* Document segment:
▶
July 28, 2022
CFO Calls Trucking Comparisons to 2019 ‘Hollow Victory,’ Expects Bumpy Road Ahead
Speculation is growing as to whether another downturn in trucking is imminent as industry leaders draw comparisons to 2019, a notoriously difficult year for freight.
Thom Albrecht, Reliance Partners CFO and chief revenue officer, doesn’t expect the market to dip as much as it did three years ago but said it’s prudent to remain on edge. And while comparisons will always be made to previous downturns, he said the only comparison that truly matters is how current trends are faring versus last year’s performance.
“We may not have a steep decline in freight volumes, but trucking could still feel pretty bruised as the correction takes place. The ‘retail therapy’ spending boom on goods is over, inventory catch-up has not only happened in a majority of industries, but excess inventories exist in many sectors. And with fuel prices elevated and used equipment prices now correcting, the backdrop for trucking is not pretty.”
When asked about comparisons to 2019 or pre-pandemic volumes, Albrecht acknowledged that “using that lens shows healthy growth in categories like retail sales and durable goods, but that is a hollow victory.”
◀
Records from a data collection
▶
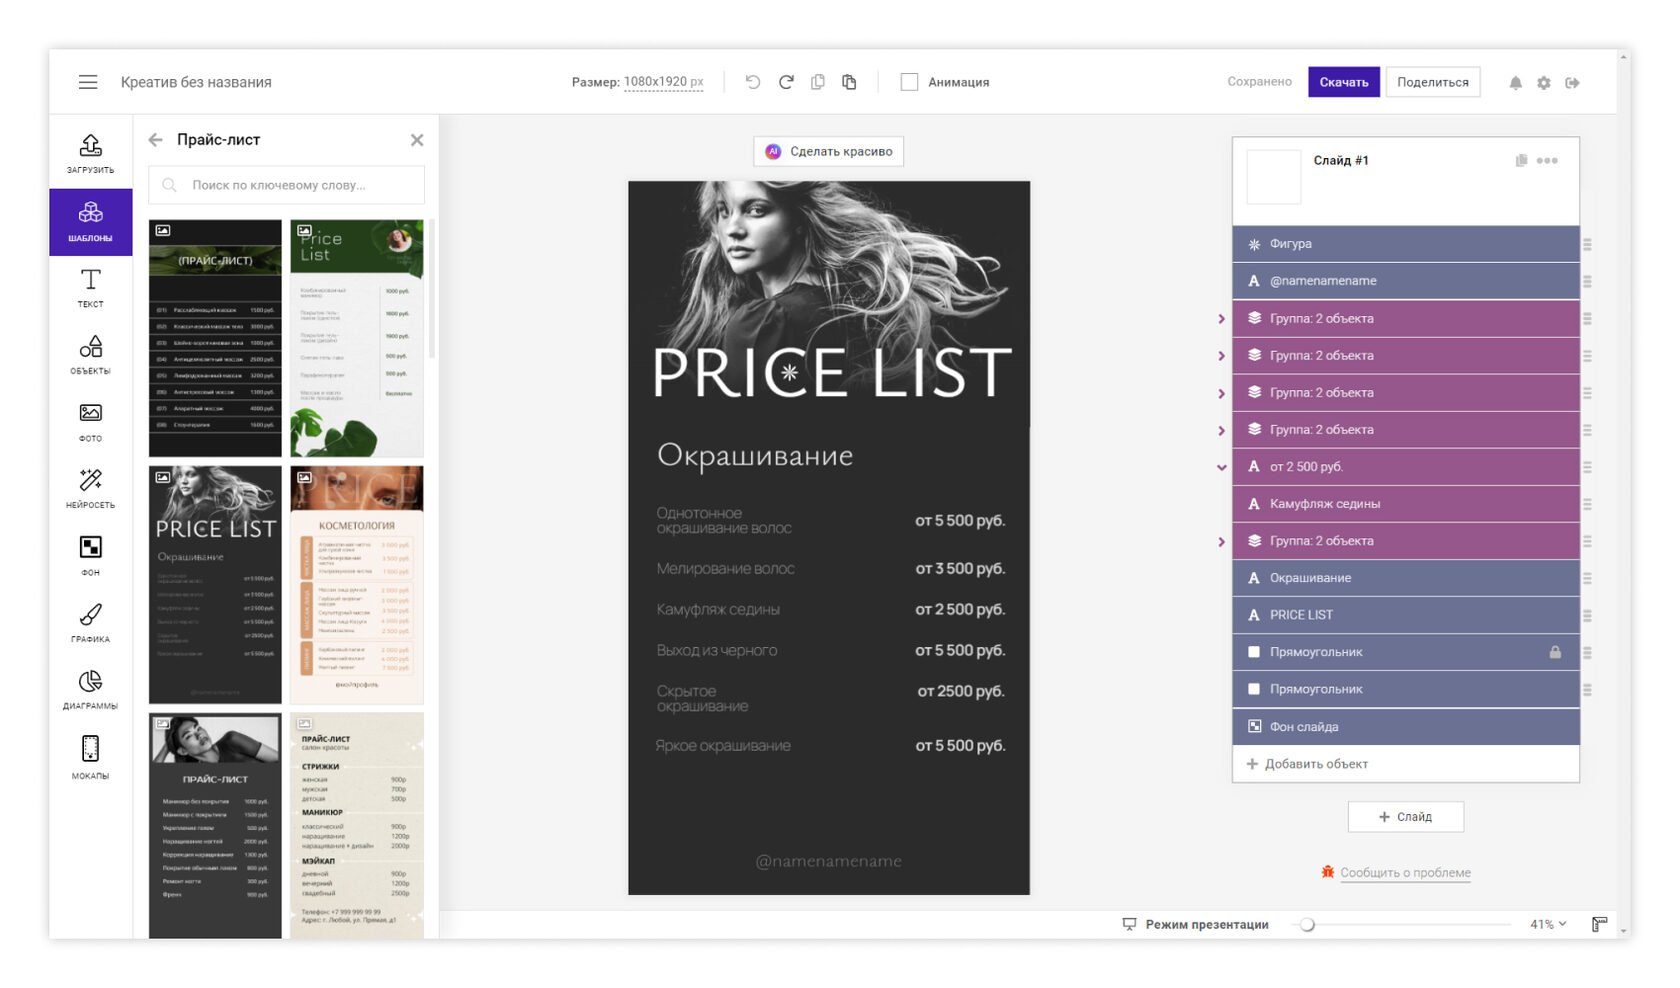Screen dimensions: 1680x988
Task: Collapse the group above от 2 500 руб.
Action: click(1221, 467)
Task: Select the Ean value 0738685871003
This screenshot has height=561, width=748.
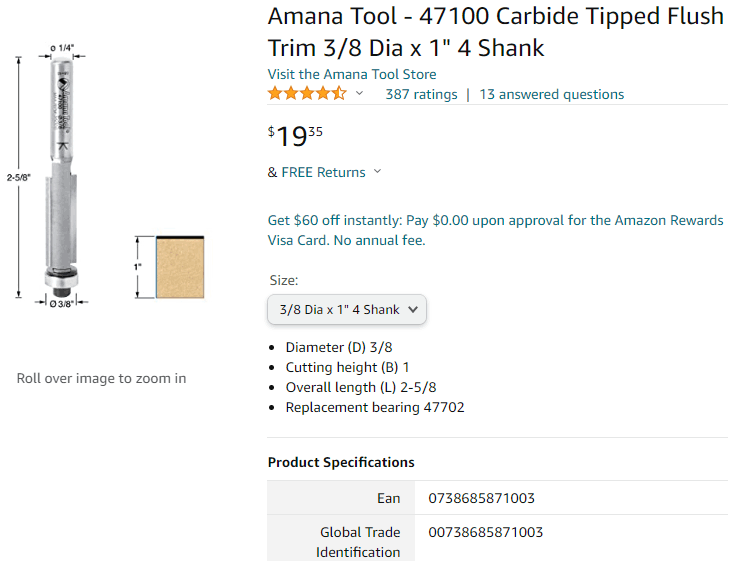Action: [x=481, y=498]
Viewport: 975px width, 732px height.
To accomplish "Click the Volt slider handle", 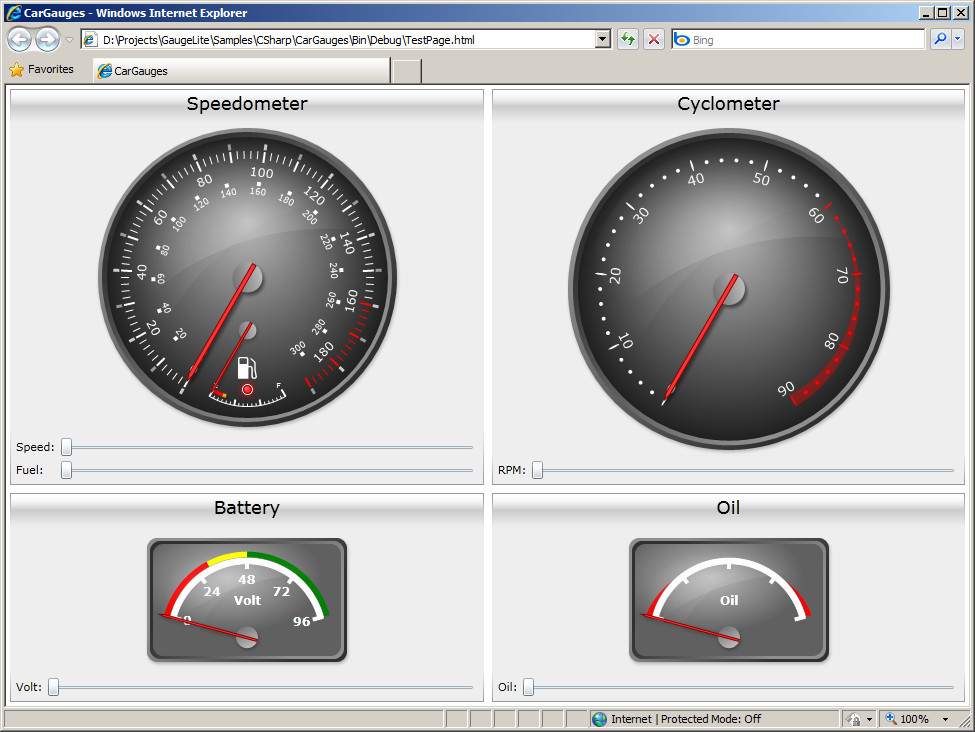I will click(x=54, y=687).
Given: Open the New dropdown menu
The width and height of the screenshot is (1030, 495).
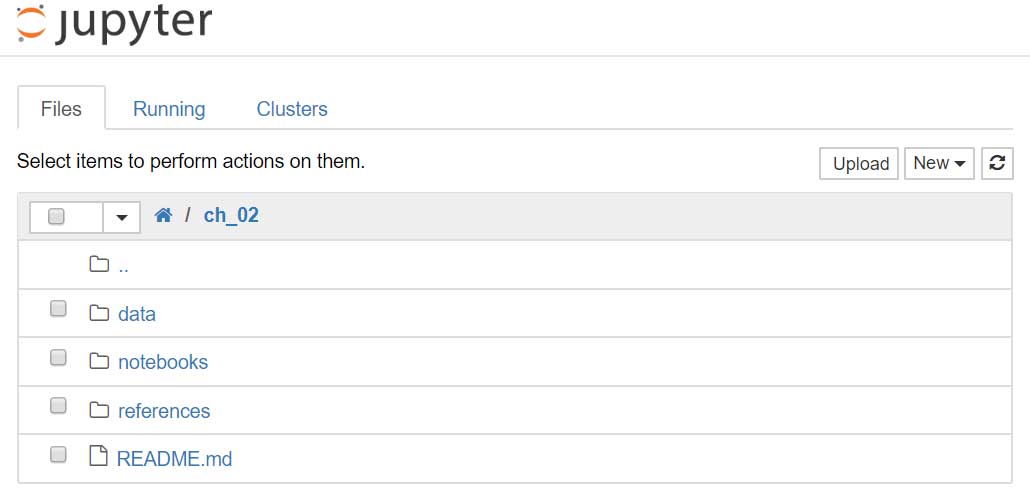Looking at the screenshot, I should pos(939,163).
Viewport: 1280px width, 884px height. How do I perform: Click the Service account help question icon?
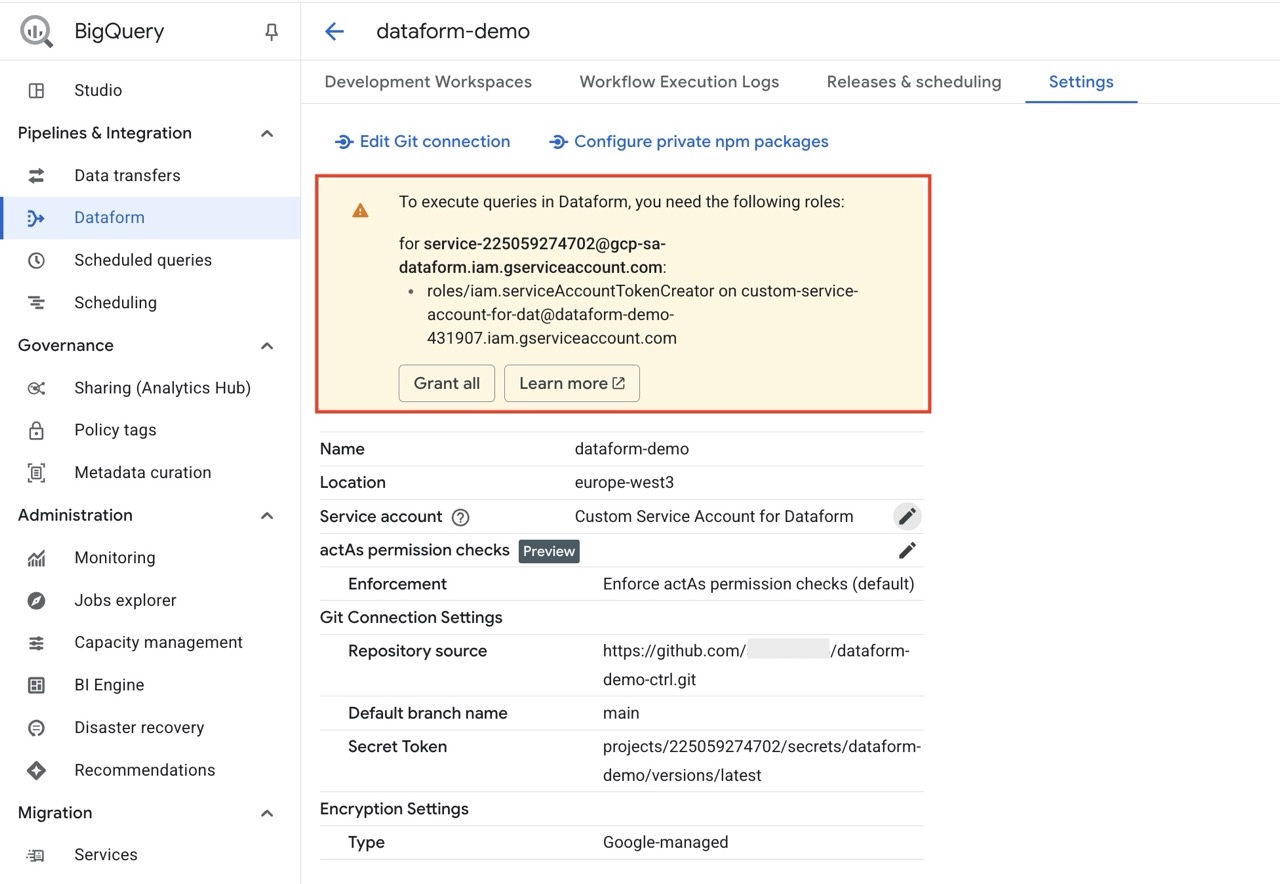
◀
* Task instructions:
A. Using the trucking article, answer each question briefly:
(i) What two titles does Thom Albrecht hold at Reliance Partners?
(ii) Which year do industry leaders compare current conditions to, calling it a notoriously difficult year for freight?
(iii) According to Albrecht, which two categories show healthy growth when measured against 2019 or pre-pandemic volumes?
B. In the quote from the trucking article that begins "We may not have a steep decline," Albrecht describes the backdrop for trucking. List each condition he names there as part of that backdrop.
C. Please carry on the trucking article from its last sentence, keeping its tone and subject.

* Expected outputs:
A.
(i) CFO and chief revenue officer
(ii) 2019
(iii) Retail sales and durable goods

B.
- The "retail therapy" spending boom on goods is over.
- Inventory catch-up has happened in a majority of industries.
- Excess inventories exist in many sectors.
- Fuel prices are elevated.
- Used equipment prices are now correcting.

C.
“For example, from March 2021 through December 2021 retail sales, excluding motor vehicles, parts and gasoline, rose 22.9% versus 2019, an enormous number. But if retail sales in the remaining months of 2022 are up 15% to 20% versus 2019, that ignores the reality that retail sales could be off 4% to 6% versus a year ago. And that is before adjusting prices for inflation, meaning the drop in retail items sold could be off closer to 10%. And combining that drop with at least 5% capacity growth, then the comparisons start to get a lot more concerning,” Albrecht said.
Things are trending in the wrong direction with several key freight buckets. At Reliance, an insurance agency that only serves commercial trucking and logistics, Albrecht said insurance data points affirm the deteriorating freight market. For example, new insurance premium growth has slowed (as opposed to renewals) and referrals to producers have almost dried up since mid-May.
“In July, for the first time in a couple of years, we’re actually seeing [net] endorsements turn negative,” said Albrecht, who is not surprised by the trend. He noted that net positive endorsements made up only 3% of premiums in June, a sharp decline from the past two years, when new endorsements represented anywhere from 8% to 15% of monthly premiums. Endorsements occur when trucking companies add equipment.
Albrecht expects to see this negative endorsement trend to continue for at least a couple of months due to how difficult the operating environment has become for small operators, along with those primarily dependent upon the spot market. But over-the-road contract carriers also are seeing declines in loads. And while contract rates may not be plummeting, the spot market worries him.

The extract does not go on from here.